Thursday 22 March 2018

'€150m could be raised' by imposing wealth tax on assets over €1m

Colm Kelpie

Colm Kelpie

AROUND €150m could be raised by slapping a tax on net wealth in excess of €1m, a seminar heard yesterday.

A study by think-tank TASC, commissioned by the Nevin Economic Research Institute (NERI), claimed that a yield of almost 0.1pc of the value of the economy was "highly feasible" if the threshold was set at €1m and the rate was levied at 0.6pc.

The body said it would be a tax on household wealth, so foreign and Irish companies would not be liable. Farms would also be included.

"We are proposing that there be no base exemptions and reliefs for farmland, however that the threshold of liability be quite high. So €1m of net assets," author Tom McDonnell said.

"We would envisage that very few farmers would be caught by this. You're talking about 1pc to 2pc of the population. In the region of 20-25,000 households and most would be in Dublin. The vast majority of farmers would not be affected.

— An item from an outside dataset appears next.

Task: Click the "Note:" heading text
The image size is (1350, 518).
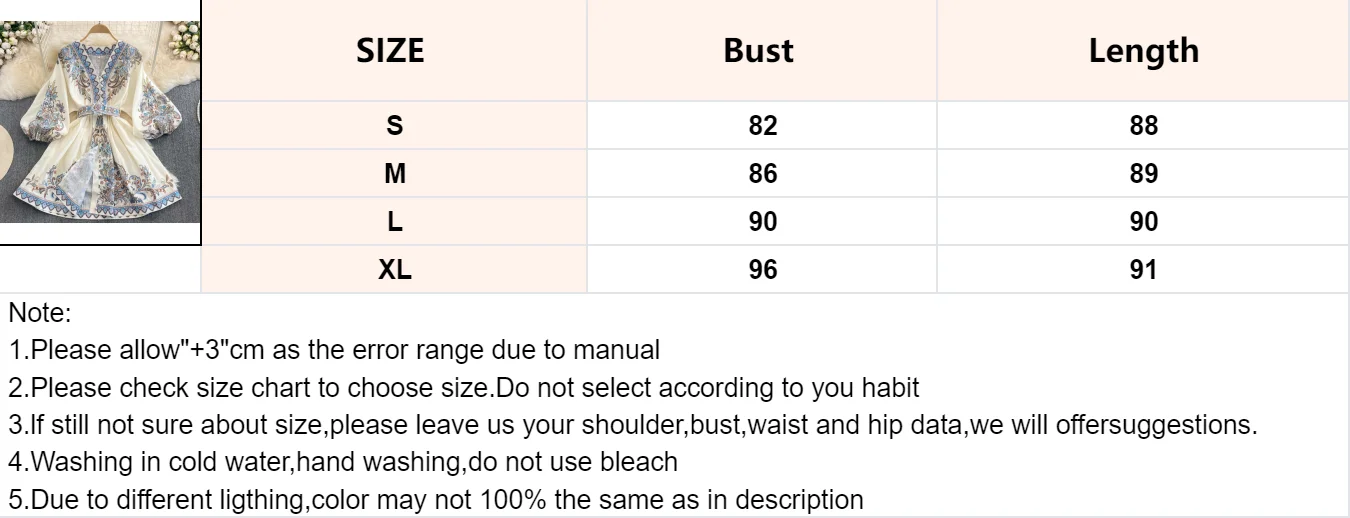Action: pyautogui.click(x=40, y=313)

The findings were presented yesterday at a seminar jointly hosted by the trade-union-supported NERI and TASC.

The study says a net wealth tax was attractive for a number of reasons, including raising money for the exchequer, helping to combat tax evasion and improve economic efficiency.

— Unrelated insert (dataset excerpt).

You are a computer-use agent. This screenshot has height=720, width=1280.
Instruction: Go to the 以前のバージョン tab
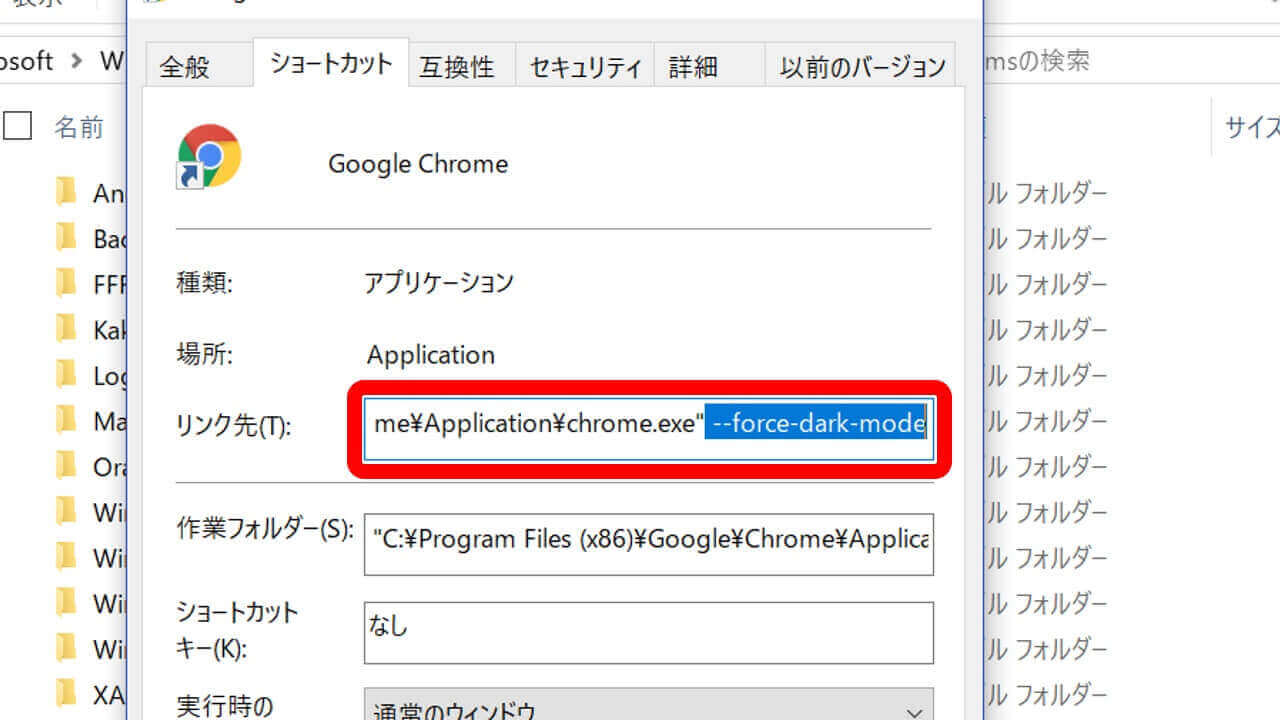point(862,67)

The proposal states that the tax would be levied annually on self assessment, would be based on residency and location of assets rather than citizenship, with zero or very few exemptions or reliefs.

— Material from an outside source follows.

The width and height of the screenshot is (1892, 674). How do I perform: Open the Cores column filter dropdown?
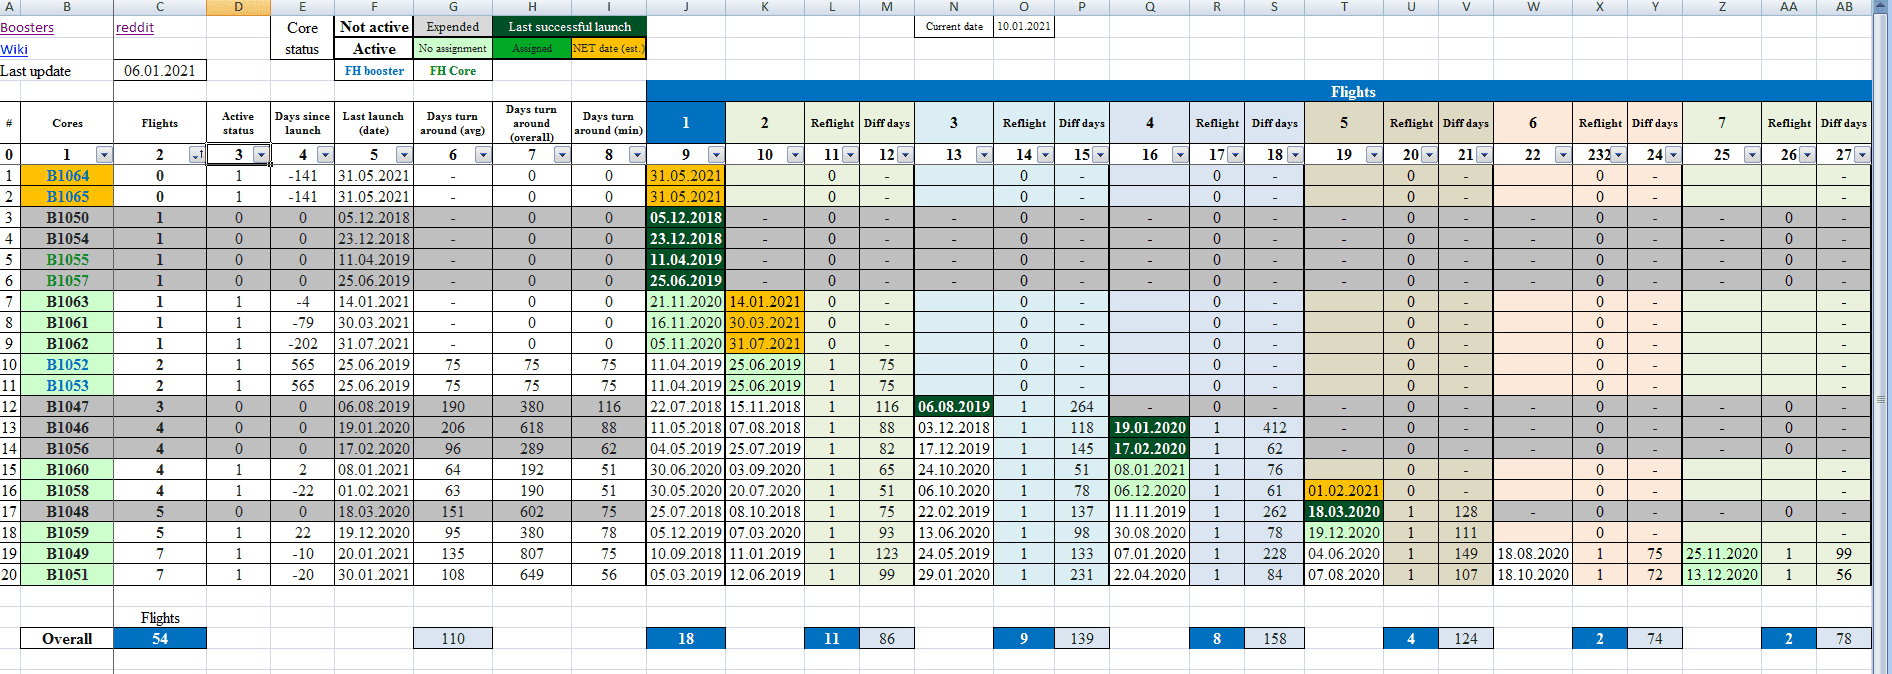[104, 155]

Exemptions would include pension assets and personal property worth up to €20,000 of insured value.

"Exemptions and reliefs should be strictly limited, as they undermine the rationale for a wealth tax in the first place and distort investment decisions," the study said.

The main risks include administrative cost and capital flight, although the think-tank said the proposed structure is designed to minimise these.

TASC said France, Norway and Switzerland all have net wealth taxes while Spain and Iceland have temporarily introduced wealth taxes.